Stocks, of course, are having a record-setting year. Driving the gains is a bet by investors that the U.S. economy is regaining its form after years of subpar growth, and will start growing at a more steady 3% clip — a growth rate that is more friendly to corporate earnings, job creation and other economic positives. Stocks have also gotten a boost from global central banks boosting their stimulus efforts to boost flagging growth.

The U.S. economic resurgence comes at a time when economies in the eurozone and Japan are at or near recessionary levels, and China is seeing its white-hot growth rate slowing. The Standard & Poor’s 500 closed Monday at 2069.41, its 46th record close of the year. The index is up 12% in 2014 and on track for its first three-year run of 10%-plus gains since the late 1990s. Stock futures firmed up after the GDP report, with the S&P 500 up nearly 4 points, or 0.2%, in pre-market trading.

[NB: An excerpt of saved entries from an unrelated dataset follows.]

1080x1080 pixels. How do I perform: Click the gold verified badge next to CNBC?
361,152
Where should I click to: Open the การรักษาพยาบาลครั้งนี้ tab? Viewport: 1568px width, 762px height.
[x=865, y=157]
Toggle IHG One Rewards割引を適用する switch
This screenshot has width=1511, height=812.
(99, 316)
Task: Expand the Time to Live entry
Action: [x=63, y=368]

If there’s a negative to today’s strong GDP number, it is that it could spur a more rapid improvement in the unemployment rate, which could spur the Federal Reserve to start hiking interest rates sooner than expected next year. The general consensus is the Fed will start raising rates in mid-2015. The faster growth “is another reason to expect the Fed to begin normalizing interest rates sooner than expected next year,” Paul Ashworth, chief U.S. economist at Capital Economics told clients in a note. “We still anticipate the first rate hike coming in March next year.”